* _Text section_:
Earthwork Music presents "The Great Awakening," new song and video

The seed of the song was first watered by my Dharma brother Jon Hart, an ICU nurse in Tulsa who shared honestly about the immense suffering he and his colleagues were facing as the pandemic took hold in the US. I asked Jon what I could do to help support. He suggested a song. It seemed small and inadequate, but also something within my power to help create. I continued to listen to the elders and the bearers of wisdom, to my own heart and mind, and to our Mother Earth.

After hearing Dharma talks given by many wise teachers in the Plum Village tradition as part of an online retreat, including Peggy Rowe-Ward, Larry Ward, Sister Peace, Thay Phap Luu, and Thay Phap Vu, I picked up my pen and journal and began writing. I picked up my guitar and sang.

I shared the song in a video call with fellow Earthwork Music members, who encouraged me to record it as a collaborative project. Soon we were doing our best to record sound and video from our homes, turning our bedrooms, offices, living rooms, and backyards into makeshift studios.

Elisabeth Pixley-Fink, Samantha Cooper, and Audra Kubat wove together tapestries of beautiful vocal harmonies. Seth Bernard added a compassionate acoustic guitar part and Mark Lavengood contributed haunting dobro slides. Jordan Hamilton created a deep bed of cello love and Peace Be Free wrote and rapped a whole new lyrical verse chock full of wisdom and insight. Chris Good added an electric bass line and Sari Brown sang a verse and danced with the other vocalists during the chorus parts. Dan Rickabus helped bring it all together with a solid rhythmic foundation of drums and percussion, Mother Earth heartbeats.

Using our cellphone cameras we captured our own images and the places around us that were helping us to remain connected to love and compassion. We enlisted the help of audio and video engineer friends Brian Woodring and Charlie Steen who worked with the raw footage and audio files to help us create something beautiful for the world.

Out of the compost of suffering, a flower is now blooming. Please, enjoy it's beauty, witness any transformation that it helps to inspire, and take those seeds and plant them in your own soil. May we cultivate fields of compassion so that our world can harvest bushels of love. May we generate energies of peace and healing, so that our country can continue to evolve into more inclusive, compassionate, sustainable, healthy, and safe communities for all people, for all beings, for all our relations.

* _Source data_:
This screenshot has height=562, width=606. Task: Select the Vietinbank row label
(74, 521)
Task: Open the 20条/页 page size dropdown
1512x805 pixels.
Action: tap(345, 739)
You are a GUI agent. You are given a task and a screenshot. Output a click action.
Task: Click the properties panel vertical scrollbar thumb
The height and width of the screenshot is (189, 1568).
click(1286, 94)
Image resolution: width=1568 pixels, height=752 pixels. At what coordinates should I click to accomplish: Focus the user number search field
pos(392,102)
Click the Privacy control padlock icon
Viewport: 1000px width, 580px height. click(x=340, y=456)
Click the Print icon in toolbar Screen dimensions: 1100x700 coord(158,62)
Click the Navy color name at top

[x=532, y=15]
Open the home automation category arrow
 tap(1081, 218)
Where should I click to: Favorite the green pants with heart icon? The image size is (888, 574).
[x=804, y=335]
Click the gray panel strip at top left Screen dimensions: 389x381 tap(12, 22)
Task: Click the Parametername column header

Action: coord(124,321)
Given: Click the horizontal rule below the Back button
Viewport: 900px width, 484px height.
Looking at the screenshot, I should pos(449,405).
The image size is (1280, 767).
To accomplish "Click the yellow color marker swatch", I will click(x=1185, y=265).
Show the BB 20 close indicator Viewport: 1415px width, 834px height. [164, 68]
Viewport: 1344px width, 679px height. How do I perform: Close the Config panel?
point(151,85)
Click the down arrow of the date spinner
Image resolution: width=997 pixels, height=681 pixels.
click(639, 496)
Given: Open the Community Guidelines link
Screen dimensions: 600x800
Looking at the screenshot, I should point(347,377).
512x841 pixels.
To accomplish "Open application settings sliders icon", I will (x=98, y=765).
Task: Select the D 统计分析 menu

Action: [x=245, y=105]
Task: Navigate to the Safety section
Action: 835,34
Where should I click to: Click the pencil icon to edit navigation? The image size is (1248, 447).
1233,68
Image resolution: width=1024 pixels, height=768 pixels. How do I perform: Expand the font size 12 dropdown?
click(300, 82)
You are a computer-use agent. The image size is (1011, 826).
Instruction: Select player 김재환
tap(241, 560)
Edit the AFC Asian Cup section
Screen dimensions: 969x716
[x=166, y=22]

* _Exercise aim_:
Answer these questions from the piece on "The Great Awakening":
1. What is Jon Hart's job?
2. What instrument did Mark Lavengood contribute?
3. Which two audio and video engineer friends worked with the raw footage and audio files?

* _Output for this task_:
1. An ICU nurse in Tulsa
2. Dobro
3. Brian Woodring and Charlie Steen